Hispanic Trump supporter scorches Kirsten Powers for defending criminal illegals: Lib elites don’t live among them
Democrats continue to defiantly defend illegal immigrants over U.S. citizens, even when fellow Americans are killed by those who should not be in the country.
CNN contributor Kirsten Powers took on the role of advocating for illegal aliens Monday during a segment on Anderson Cooper's show, with colleague Steve Cortez, the former Trump campaign aide, effectively blowing her argument out of the water when he pointed out that liberal elites don't live with the illegal immigrants they so passionately defend.
Cooper opened the segment by noting the political views of the father of murdered Iowa college student Mollie Tibbetts, who was recently killed by an illegal immigrant -- the grieving father said he wanted people to keep his daughter's name out of the immigration debate.
"She is an American citizen," Cortez said. "And the fact that she is dead at the hands of an illegal alien is a reasonable policy talking point."
"And even if it doesn’t matter, to her father that the killer was here illegally, it matters to a lot of us," he continued. "To me as a father, it matters a heck of a lot to me because I don’t want my daughter killed by an illegal alien who shouldn’t be here in the first place, particularly ones who have proved themselves dangerous already and haven’t been deported."
"Tragedies happen," Powers said. "But that doesn’t mean that you need to demonize an entire group of people because of a tragedy."
She continues with the left's well-worn argument that illegal aliens commit crimes at much lower rates than the average American -- true or not. Staying true to the script, Powers then played the race card.
"We’ve seen it a million times, demonizing people that are different and saying that whether it’s Italians or Jews, now Irish, now it’s people from Central America and Mexico," she said.
Cortes responded to remind Powers that he is Hispanic and that most of the victims of illegal immigrant crime are Hispanic.
"The point is tragedies happen, you’re right," he added. "But most tragedies are not preventable when you talk about an American citizen who decides to do something evil against another American.
"When you’re talking about an illegal alien who doesn’t belong here in the first place, that is 100 percent preventable."
"It’s very easy for a lot of elites to hide because they don’t deal day-to-day with dangerous illegals," Cortes then stated. "You know who do? People with names like Cortez and Mendoza in Los Angeles, California."

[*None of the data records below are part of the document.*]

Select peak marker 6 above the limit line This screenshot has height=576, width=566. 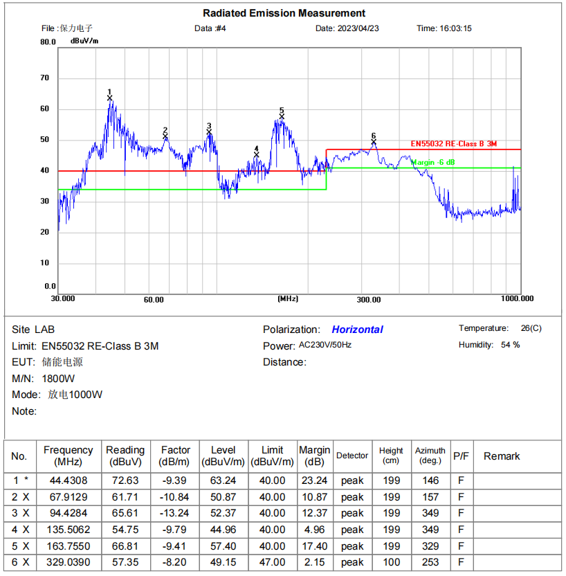374,142
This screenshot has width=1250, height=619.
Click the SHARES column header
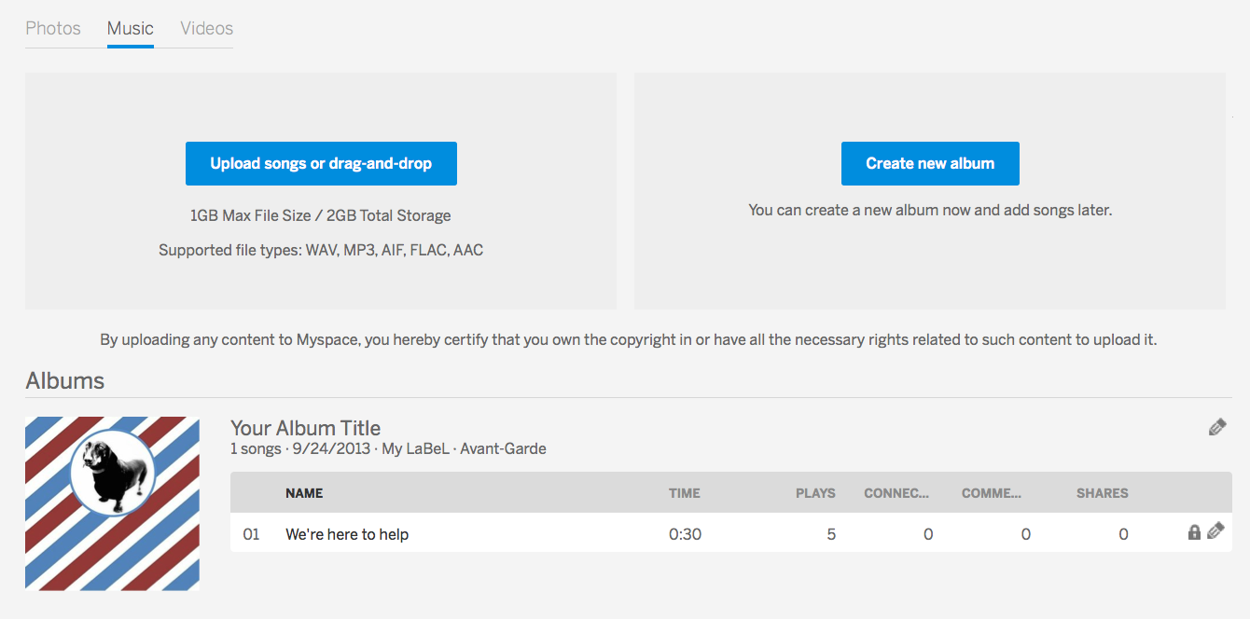point(1102,493)
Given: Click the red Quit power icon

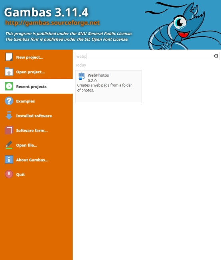Looking at the screenshot, I should (9, 174).
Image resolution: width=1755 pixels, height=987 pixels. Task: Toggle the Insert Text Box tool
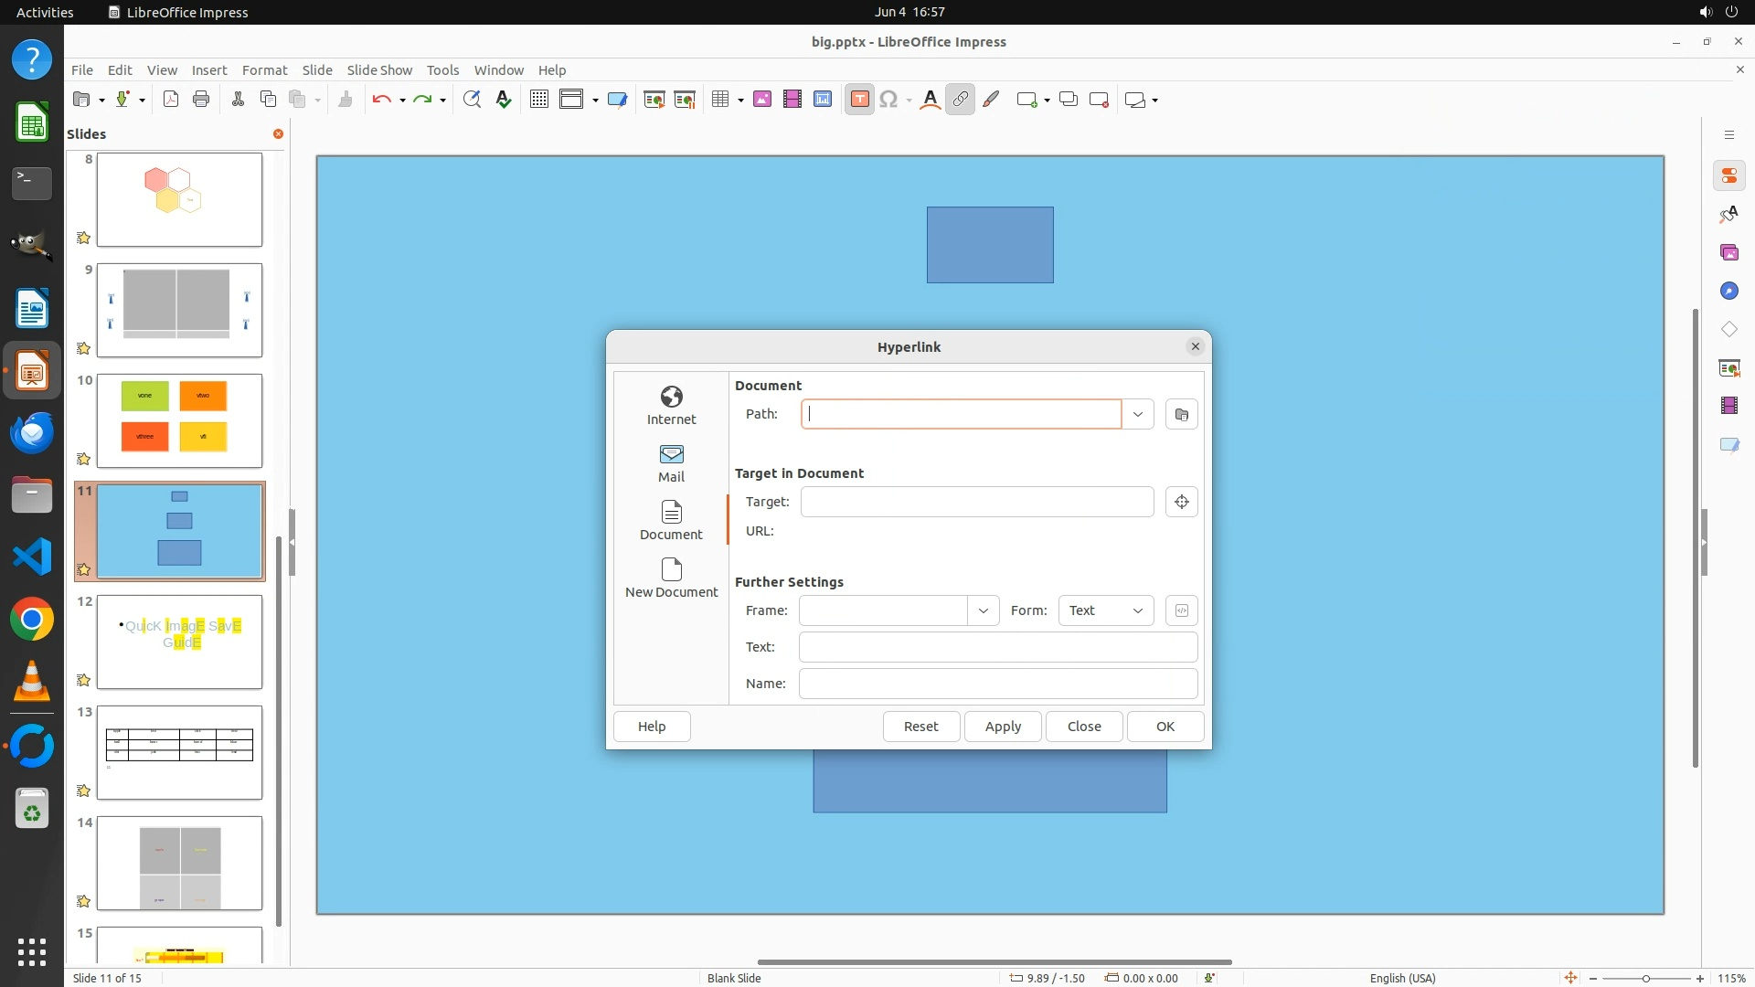coord(859,100)
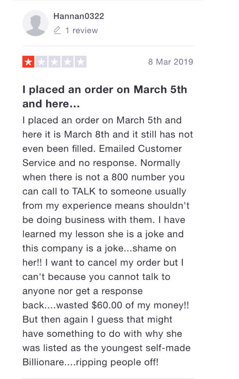This screenshot has width=239, height=379.
Task: Select the fifth grey rating star
Action: tap(81, 62)
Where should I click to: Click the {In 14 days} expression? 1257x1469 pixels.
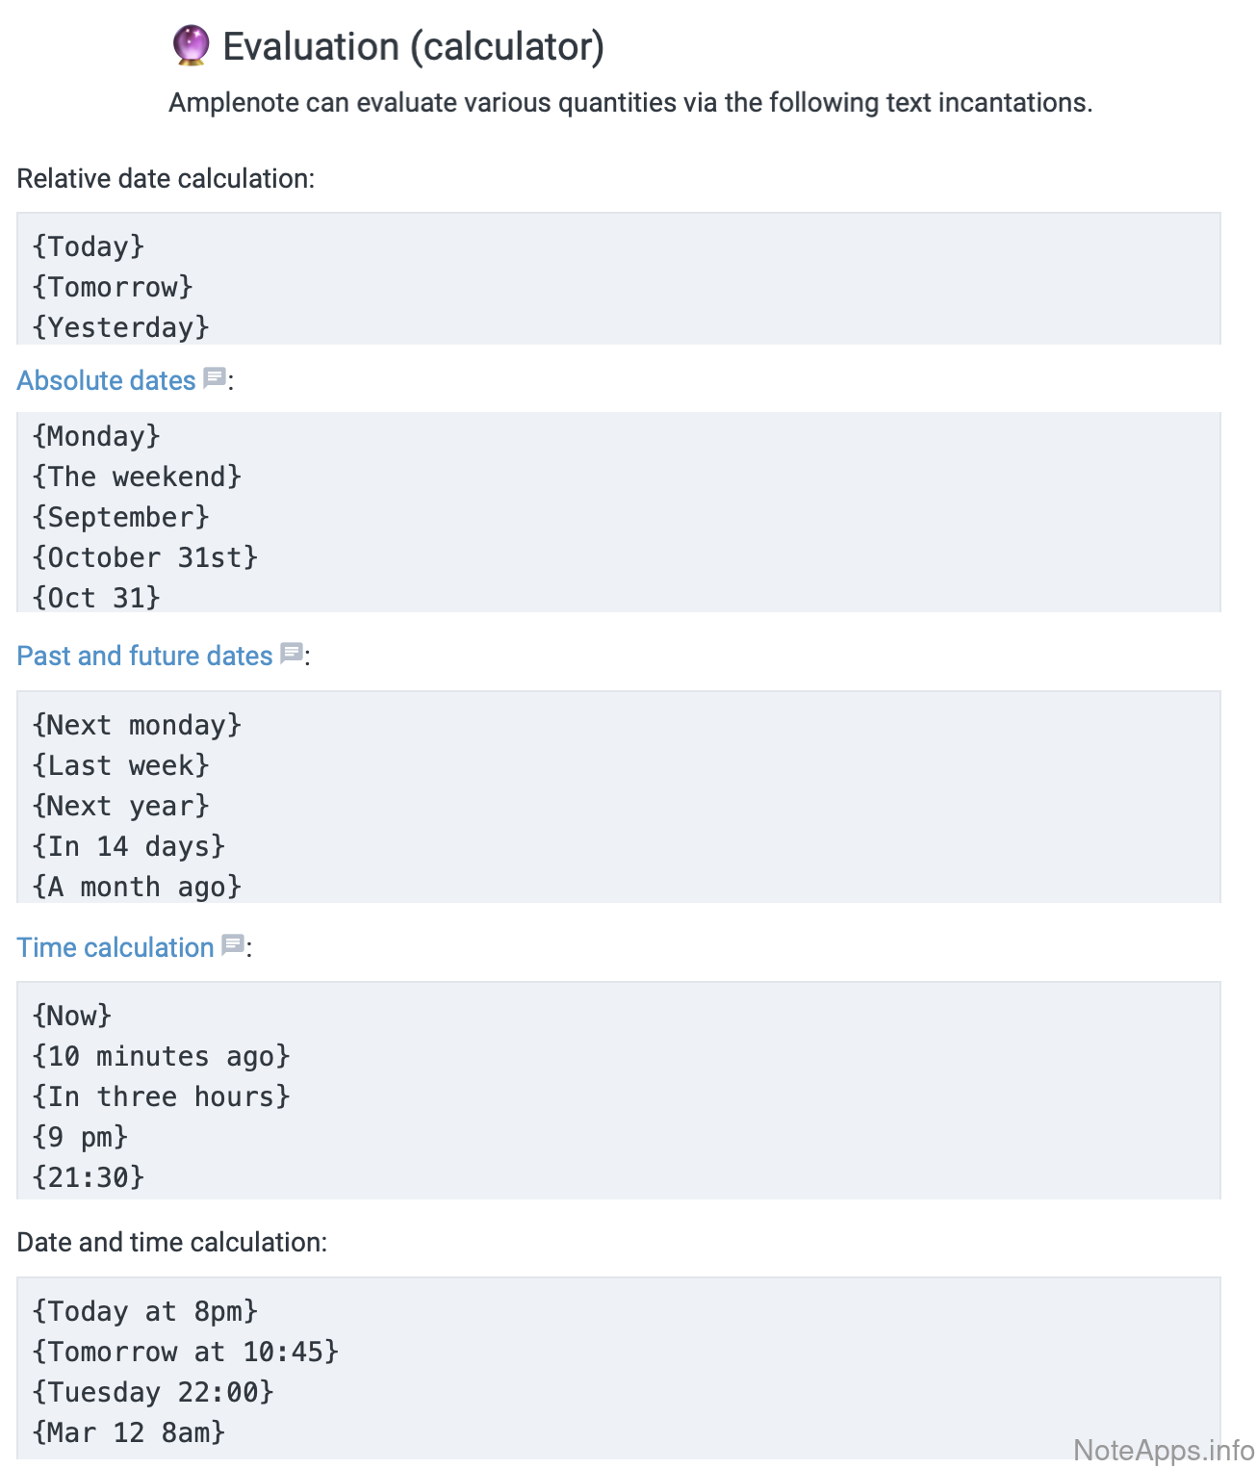tap(128, 846)
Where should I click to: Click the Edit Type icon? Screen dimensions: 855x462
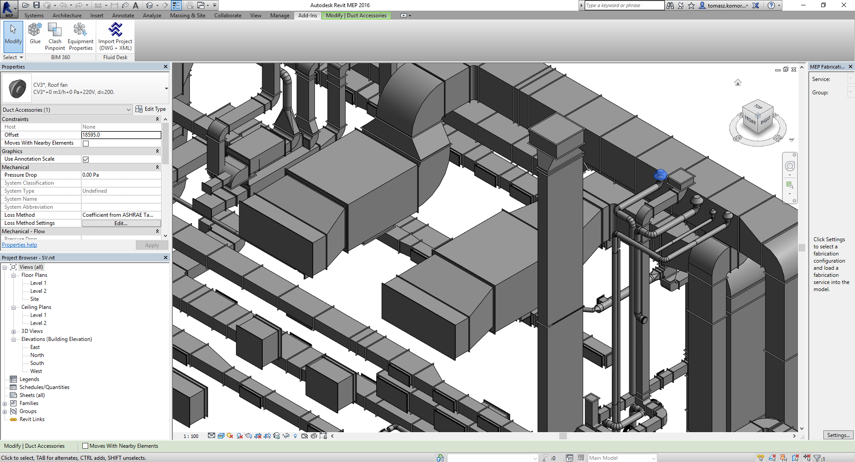(151, 109)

Incredibly, Powers countered to dismiss Cortes' heritage, citing his cuff links to say that he is "an elite," which apparently trumps being Hispanic in the eyes of the left.
She then boasts about how many illegals there are in "major urban environments" to argue that "so-called elites" do live and interact with illegal immigrants.
"New York City, for example, one of the places that has maybe the most undocumented immigrants in the country," Powers said. "And the elites have no problem with them. So I don’t understand this idea that you think that somehow elites are not living in cities where there are undocumented immigrants. That’s a complete falsehood."
"My point is that the victims of illegal immigrant crime overwhelmingly are working class people, largely people of color, not elites who live in generally very safe places, gated communities, high-rise buildings," Cortes corrected her.
As for the death of Mollie Tibbetts, President Donald Trump and his oldest son, Donald Trump Jr., have been criticized for using her name in response to her fathers comments, and talk radio host Ben Ferguson appeared on CNN to suggest the White House will now respect the family's wishes.
"I don’t know if they reached out directly to [the White House] or they knew this," he explained, adding that he doesn't blame the father for saying leave my daughter out of the debate.
"There is also the reality when you have an unsecure border and an illegal immigrant that commits a heinous crime like this it has to be talked about and it should be," Ferguson added. "Can you have that conversation without leaving this tragedy or the names out of it? Absolutely. I think the White House moving forward, you’ll probably see that they’ll do exactly that."